How to set maxlength attribute on h:inputTextarea

HTML5 + JSF 2.2+

If you're using HTML5 and JSF 2.2+, specify it as a passthrough attribute.

<html ... xmlns:a="http://xmlns.jcp.org/jsf/passthrough">

<h:inputTextarea value="#{bean.text}" a:maxlength="2000" />

HTML5 + JSF 2.0/2.1

If you're using HTML5, but not JSF 2.2 yet, use OmniFaces Html5RenderKit to recognize new HTML5 attributes in JSF 2.0/2.1.

<h:inputTextarea value="#{bean.text}" maxlength="2000" />

HTML4

If you're on HTML4, then it's already not supported by HTML itself. It's only supported on <input> element, not on <textarea> element. That's also why there's no such attribute on the JSF representation of this HTML element. You need to solve this requirement at the client side using JS and/or at the server side using JSF. JS enables you to instantly validate the length and ignore all other characters. JSF enables you to validate it as well for the case that the client disabled or hacked the JS code. Best would be a combination of both.

Assuming that you've a

<h:inputTextarea value="#{bean.text}" styleClass="max">
    <f:validateLength maximum="2000" />
</h:inputTextarea>

here's how you could do the jQuery

$('textarea.max').keyup(function() {
    var $textarea = $(this);
    var max = 2000;
    if ($textarea.val().length > max) {
        $textarea.val($textarea.val().substr(0, max));
    }
});

<h:inputTextarea  required="true" cols="50" rows="5" id=”aboutMe” value="#{person.aboutMe}”>
          <f:validateLength maximum="400" minimum="20"/>
    </h:inputTextarea>

BalusC's answer is good, but please be warned the JSF validator, invoked with f:validateLength maximum="2000" />, will count new line characters twice whereas $textarea.val().length will only count them once. You'll need to double count the newline breaks in your JavaScript validator if you want the two validators to return the same results for multiline inputs.

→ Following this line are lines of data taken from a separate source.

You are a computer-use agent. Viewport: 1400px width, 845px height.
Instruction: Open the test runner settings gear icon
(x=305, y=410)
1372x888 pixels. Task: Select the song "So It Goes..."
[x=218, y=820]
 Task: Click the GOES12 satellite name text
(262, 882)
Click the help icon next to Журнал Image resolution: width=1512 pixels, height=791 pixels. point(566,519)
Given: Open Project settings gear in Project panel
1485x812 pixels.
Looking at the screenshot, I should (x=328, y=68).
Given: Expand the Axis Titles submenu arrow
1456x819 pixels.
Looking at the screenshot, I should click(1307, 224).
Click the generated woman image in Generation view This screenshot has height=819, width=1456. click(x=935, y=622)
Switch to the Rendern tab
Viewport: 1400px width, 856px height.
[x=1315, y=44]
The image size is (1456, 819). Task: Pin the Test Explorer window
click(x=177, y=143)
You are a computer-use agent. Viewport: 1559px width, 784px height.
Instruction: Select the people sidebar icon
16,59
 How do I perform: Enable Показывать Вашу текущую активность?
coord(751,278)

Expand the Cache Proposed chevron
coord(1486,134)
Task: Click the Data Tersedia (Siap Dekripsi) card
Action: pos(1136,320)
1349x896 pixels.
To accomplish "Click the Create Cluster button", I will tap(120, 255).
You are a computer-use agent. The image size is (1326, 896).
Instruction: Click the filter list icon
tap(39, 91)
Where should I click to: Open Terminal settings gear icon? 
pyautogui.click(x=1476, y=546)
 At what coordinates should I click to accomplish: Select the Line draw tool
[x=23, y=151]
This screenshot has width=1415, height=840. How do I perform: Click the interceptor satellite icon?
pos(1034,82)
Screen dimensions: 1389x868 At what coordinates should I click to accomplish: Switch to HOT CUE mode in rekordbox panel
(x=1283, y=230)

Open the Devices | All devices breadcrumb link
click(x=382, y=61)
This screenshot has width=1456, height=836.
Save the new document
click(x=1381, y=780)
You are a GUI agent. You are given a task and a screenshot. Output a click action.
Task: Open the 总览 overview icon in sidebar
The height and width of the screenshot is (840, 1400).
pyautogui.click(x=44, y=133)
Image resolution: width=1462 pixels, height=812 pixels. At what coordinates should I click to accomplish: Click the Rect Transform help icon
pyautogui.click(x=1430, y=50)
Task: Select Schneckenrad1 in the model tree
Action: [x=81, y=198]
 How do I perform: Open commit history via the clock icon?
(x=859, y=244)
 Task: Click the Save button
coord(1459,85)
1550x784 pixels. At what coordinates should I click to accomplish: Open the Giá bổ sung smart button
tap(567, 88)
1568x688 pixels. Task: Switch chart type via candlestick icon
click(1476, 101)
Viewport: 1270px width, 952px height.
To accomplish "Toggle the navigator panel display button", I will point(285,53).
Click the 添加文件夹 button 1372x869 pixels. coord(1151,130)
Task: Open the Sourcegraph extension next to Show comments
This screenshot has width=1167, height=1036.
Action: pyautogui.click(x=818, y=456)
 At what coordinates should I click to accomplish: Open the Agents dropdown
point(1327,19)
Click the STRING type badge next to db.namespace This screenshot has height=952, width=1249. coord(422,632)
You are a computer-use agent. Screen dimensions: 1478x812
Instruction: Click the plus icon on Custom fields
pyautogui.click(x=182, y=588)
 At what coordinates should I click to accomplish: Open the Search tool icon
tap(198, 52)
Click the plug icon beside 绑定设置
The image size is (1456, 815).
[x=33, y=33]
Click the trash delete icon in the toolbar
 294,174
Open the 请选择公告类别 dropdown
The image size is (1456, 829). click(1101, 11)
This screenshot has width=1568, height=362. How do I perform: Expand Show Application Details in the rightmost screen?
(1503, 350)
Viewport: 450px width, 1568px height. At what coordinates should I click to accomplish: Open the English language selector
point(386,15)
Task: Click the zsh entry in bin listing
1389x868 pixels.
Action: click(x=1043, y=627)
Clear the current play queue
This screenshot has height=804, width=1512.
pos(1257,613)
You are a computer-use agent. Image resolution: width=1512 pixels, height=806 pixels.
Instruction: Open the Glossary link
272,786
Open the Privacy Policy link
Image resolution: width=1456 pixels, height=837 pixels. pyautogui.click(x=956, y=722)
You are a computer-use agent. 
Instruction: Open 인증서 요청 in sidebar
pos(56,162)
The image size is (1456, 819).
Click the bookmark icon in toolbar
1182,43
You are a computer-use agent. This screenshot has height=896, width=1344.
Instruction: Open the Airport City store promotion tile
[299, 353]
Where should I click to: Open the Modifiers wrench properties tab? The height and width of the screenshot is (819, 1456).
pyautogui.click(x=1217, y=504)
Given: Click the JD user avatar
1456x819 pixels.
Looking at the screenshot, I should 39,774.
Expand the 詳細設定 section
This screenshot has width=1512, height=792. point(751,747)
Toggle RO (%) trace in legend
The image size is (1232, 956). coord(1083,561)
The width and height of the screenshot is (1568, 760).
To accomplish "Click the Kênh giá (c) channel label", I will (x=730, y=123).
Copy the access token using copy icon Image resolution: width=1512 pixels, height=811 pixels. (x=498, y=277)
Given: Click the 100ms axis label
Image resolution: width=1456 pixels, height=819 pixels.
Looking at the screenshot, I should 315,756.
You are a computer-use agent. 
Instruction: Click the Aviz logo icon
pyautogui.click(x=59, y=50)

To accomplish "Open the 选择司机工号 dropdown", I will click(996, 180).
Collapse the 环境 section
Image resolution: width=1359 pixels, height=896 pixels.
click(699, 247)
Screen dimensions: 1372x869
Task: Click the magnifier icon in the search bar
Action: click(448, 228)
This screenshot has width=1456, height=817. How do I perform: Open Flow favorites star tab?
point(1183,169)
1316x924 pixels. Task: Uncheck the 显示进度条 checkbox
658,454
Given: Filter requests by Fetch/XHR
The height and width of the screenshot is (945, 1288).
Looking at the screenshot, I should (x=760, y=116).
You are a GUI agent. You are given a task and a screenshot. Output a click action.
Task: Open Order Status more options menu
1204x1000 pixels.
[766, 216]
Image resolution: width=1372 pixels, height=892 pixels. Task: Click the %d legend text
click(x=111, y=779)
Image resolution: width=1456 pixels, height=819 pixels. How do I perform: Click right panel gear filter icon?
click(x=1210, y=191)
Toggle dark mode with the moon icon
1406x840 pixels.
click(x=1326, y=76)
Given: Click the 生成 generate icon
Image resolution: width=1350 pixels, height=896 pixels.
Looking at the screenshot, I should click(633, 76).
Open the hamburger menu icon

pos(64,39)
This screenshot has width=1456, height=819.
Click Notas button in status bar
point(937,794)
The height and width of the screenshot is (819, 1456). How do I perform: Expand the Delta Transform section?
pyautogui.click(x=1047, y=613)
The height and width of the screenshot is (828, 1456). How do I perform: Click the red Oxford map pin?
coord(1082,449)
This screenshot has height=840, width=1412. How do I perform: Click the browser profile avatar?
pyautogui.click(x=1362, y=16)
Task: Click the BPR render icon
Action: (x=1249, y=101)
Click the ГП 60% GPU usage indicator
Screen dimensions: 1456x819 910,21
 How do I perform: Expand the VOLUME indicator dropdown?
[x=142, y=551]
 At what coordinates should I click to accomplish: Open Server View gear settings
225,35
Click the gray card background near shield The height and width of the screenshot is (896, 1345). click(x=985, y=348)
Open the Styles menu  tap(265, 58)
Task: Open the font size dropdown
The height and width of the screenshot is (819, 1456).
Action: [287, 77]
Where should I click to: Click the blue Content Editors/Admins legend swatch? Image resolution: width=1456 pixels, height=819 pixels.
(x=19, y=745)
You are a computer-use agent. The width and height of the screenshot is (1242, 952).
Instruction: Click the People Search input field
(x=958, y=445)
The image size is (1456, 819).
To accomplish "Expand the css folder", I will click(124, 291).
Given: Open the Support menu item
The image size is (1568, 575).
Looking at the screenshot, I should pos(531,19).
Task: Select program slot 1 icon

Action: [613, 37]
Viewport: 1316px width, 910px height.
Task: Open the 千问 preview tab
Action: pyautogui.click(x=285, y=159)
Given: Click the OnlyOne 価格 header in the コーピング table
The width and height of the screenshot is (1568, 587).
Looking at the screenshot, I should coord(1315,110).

An example of this issue would be an input of "Hello\nWorld" in your text area, where \n is actually a line break. This would be counted as 12 characters by the JSF validator, but $textarea.val().length would only return 11. This discrepancy will obviously get worse if you're letting the user input multiple paragraphs.

Although not about the same subject, the first couple of paragraphs of this article have an explanation for the JavaScript behaviour. There are also some comments about this exact issue that may be of use.